> **Task directions**:
Your task is to copy the lines of the data below from the line holding "Instagram (20, 2463)" through the line holding "All (67, 1277)", inclusive, exactly and with nothing added.

> **Supplied records**:
════════
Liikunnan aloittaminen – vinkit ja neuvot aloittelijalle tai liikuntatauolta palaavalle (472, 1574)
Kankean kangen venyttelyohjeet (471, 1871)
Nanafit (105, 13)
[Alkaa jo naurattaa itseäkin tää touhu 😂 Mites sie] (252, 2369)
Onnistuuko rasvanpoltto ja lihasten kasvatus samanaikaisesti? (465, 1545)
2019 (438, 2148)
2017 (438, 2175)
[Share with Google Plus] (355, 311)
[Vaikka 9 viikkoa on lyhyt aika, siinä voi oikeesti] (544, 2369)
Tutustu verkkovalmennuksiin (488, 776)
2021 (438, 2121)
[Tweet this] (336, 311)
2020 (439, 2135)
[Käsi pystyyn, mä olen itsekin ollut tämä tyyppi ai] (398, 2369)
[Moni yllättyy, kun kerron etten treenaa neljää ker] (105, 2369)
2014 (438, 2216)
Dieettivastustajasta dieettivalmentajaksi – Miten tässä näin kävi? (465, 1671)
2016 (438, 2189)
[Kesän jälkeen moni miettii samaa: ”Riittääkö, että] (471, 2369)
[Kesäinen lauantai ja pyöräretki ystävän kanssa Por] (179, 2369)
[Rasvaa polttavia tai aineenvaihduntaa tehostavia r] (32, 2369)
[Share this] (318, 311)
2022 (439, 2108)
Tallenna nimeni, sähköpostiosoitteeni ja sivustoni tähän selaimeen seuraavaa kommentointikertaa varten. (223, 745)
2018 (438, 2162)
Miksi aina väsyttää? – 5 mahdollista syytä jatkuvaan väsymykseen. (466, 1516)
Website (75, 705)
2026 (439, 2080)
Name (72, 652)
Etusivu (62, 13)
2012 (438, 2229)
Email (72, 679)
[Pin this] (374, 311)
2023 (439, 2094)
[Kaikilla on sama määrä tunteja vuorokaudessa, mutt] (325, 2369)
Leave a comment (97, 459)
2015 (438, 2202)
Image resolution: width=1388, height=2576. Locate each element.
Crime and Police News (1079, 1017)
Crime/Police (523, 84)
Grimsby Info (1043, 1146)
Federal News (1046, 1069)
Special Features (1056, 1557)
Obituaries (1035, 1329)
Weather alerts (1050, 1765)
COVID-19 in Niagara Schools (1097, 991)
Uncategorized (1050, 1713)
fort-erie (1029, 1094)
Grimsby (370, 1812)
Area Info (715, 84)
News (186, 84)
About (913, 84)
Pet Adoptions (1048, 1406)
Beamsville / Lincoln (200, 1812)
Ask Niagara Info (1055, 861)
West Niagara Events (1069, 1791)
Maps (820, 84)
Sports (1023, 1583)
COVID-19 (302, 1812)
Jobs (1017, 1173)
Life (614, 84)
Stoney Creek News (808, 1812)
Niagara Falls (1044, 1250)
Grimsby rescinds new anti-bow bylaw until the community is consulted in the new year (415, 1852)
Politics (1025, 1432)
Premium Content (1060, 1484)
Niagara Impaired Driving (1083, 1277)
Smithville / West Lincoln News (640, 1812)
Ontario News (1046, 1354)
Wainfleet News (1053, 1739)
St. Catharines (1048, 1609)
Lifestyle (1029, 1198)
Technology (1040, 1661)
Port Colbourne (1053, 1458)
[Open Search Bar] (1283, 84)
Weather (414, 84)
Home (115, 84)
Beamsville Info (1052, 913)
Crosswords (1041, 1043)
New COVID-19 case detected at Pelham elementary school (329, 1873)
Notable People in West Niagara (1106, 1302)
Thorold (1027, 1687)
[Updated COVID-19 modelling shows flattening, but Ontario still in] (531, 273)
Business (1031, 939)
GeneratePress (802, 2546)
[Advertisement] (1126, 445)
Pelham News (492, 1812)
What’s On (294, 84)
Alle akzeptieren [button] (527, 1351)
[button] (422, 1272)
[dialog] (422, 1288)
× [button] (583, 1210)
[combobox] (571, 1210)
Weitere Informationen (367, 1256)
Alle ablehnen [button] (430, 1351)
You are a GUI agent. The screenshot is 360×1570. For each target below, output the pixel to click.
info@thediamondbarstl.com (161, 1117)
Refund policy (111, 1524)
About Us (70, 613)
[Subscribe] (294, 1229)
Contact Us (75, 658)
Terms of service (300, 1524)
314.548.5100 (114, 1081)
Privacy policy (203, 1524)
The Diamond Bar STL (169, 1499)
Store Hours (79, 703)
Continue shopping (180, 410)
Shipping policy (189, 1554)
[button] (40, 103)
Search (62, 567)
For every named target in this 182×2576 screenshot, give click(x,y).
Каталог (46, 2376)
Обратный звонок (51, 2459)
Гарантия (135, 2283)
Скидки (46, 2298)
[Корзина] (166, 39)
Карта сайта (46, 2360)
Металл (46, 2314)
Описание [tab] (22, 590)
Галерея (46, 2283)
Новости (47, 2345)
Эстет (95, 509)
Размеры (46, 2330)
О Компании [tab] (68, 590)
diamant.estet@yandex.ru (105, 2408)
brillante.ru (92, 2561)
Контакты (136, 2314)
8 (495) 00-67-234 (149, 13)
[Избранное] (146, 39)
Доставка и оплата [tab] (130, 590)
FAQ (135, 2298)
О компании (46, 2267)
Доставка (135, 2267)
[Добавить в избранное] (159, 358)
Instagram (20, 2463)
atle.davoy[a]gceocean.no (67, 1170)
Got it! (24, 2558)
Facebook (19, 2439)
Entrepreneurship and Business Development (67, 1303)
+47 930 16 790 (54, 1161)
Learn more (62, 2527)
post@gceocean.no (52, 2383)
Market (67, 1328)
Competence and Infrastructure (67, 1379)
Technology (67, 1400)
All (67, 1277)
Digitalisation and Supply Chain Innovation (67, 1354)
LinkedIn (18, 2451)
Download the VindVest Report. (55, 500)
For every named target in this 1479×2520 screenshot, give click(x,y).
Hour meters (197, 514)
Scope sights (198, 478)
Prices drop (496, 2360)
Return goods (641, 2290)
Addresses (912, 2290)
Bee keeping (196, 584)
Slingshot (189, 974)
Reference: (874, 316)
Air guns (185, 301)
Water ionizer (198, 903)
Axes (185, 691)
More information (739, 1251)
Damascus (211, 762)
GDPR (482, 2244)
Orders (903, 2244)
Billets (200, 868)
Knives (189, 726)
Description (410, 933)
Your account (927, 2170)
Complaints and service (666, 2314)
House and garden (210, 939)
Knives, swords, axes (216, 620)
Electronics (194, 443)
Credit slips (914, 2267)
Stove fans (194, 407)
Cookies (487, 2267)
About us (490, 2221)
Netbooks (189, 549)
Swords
════════
> **Result below**:
Instagram (20, 2463)
atle.davoy[a]gceocean.no (67, 1170)
Got it! (24, 2558)
Facebook (19, 2439)
Entrepreneurship and Business Development (67, 1303)
+47 930 16 790 (54, 1161)
Learn more (62, 2527)
post@gceocean.no (52, 2383)
Market (67, 1328)
Competence and Infrastructure (67, 1379)
Technology (67, 1400)
All (67, 1277)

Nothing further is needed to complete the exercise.